The museum’s latest exhibition will go on display from the 26th September until the 23rd February 2025.

The British Museum is set to explore and challenge the modern concept of the ‘Silk Road’ as a simple history of trade between ‘East’ and ‘West’, when fact, rather than a single trade route, the Silk Roads were made up of overlapping networks linking
communities across Asia, Africa and Europe, from Japan to Britain, Scandinavia to Madagascar.
This major new display will look at the journeys of people, objects and ideas along the Silk Roads shaped cultures and histories. In addition, it will focus on on a
defining period in their history, from about AD 500–1000, which saw significant leaps in
connectivity and the rise of universal religions that linked communities across continents.
Silk Roads will be structured into five geographical zones that take visitors on their own Silk Roads journey, the exhibition showcases more than 300 objects from Indian garnets found in Suffolk to Iranian glass unearthed in Japan.
Many of the items will be on display in the UK for the very first time, including the oldest group of chess pieces ever found and a monumental six-metre-long wall painting from the ‘Hall of the Ambassadors’ in Afrasiab (Samarkand), Uzbekistan. The painting evokes the cosmopolitanism of the Sogdians from Central Asia who were great traders during this period.
Visitors will also meet figures whose stories are entwined with the Silk Roads, including Willibald, an ingenious balsam smuggler from England, and a legendary Chinese princess who shared the secrets of silk farming with her new kingdom. Covering deserts, mountains, rivers and seas, the Silk Roads tell a story of connection between cultures and continents, centuries before the development of the globalised world we know today.

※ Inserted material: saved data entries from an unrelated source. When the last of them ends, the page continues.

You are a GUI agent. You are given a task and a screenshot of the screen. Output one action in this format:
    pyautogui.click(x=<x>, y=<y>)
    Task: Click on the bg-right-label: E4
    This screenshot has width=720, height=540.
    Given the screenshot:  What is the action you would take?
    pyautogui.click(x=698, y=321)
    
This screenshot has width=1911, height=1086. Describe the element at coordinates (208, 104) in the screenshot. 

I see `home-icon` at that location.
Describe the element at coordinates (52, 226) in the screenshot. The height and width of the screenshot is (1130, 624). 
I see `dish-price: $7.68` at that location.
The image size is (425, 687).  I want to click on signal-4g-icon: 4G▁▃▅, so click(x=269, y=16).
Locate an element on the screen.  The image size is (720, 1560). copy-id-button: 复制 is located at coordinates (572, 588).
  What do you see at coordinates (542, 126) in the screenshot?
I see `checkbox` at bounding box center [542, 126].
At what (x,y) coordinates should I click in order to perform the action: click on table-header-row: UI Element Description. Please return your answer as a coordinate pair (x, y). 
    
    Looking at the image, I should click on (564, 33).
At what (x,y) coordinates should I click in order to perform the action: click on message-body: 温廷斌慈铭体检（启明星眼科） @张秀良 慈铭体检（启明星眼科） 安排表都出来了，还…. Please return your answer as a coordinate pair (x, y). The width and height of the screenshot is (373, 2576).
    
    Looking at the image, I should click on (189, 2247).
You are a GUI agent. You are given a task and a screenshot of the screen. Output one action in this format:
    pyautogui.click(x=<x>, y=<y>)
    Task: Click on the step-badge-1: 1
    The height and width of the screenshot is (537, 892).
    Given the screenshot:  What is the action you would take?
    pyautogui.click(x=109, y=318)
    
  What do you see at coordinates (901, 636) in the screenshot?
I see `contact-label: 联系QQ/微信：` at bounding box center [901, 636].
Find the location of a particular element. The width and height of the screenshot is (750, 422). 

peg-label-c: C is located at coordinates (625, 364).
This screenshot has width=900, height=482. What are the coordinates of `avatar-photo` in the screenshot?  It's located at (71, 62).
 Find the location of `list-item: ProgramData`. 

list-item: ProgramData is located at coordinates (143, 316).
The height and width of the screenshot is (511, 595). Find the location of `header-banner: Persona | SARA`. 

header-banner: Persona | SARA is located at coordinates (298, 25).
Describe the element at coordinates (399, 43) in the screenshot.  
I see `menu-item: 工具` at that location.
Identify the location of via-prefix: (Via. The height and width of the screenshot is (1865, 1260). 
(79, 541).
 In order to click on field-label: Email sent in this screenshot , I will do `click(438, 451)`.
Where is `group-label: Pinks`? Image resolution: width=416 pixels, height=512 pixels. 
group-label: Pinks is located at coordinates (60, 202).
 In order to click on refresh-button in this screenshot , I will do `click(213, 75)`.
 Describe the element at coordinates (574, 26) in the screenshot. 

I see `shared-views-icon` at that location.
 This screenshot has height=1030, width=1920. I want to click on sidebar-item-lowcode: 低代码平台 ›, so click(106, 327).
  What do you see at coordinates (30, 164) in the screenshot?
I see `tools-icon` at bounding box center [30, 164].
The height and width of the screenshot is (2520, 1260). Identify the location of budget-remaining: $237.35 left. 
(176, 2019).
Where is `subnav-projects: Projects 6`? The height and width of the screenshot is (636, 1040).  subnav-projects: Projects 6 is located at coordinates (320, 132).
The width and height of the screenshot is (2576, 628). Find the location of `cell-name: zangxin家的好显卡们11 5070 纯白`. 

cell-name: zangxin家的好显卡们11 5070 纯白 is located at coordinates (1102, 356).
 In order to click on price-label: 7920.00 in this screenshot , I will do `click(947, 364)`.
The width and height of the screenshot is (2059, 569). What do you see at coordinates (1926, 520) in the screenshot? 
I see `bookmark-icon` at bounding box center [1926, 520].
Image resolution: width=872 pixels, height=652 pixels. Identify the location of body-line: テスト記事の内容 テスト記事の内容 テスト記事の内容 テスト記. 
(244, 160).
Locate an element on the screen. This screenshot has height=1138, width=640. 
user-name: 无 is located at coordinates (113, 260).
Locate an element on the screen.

Talking about the exhibition, Nicholas Cullinan, Director of the British Museum, comments: “The British Museum is worldrenowned for its gripping, award-winning exhibitions which I’ve always admired. Silk Roads will be the first to open since I became Director, and I was particularly impressed by the way that it challenges existing perspectives while also involving deep collaboration – with departments across the Museum working together to bring it to its ambitious, compelling fruition.”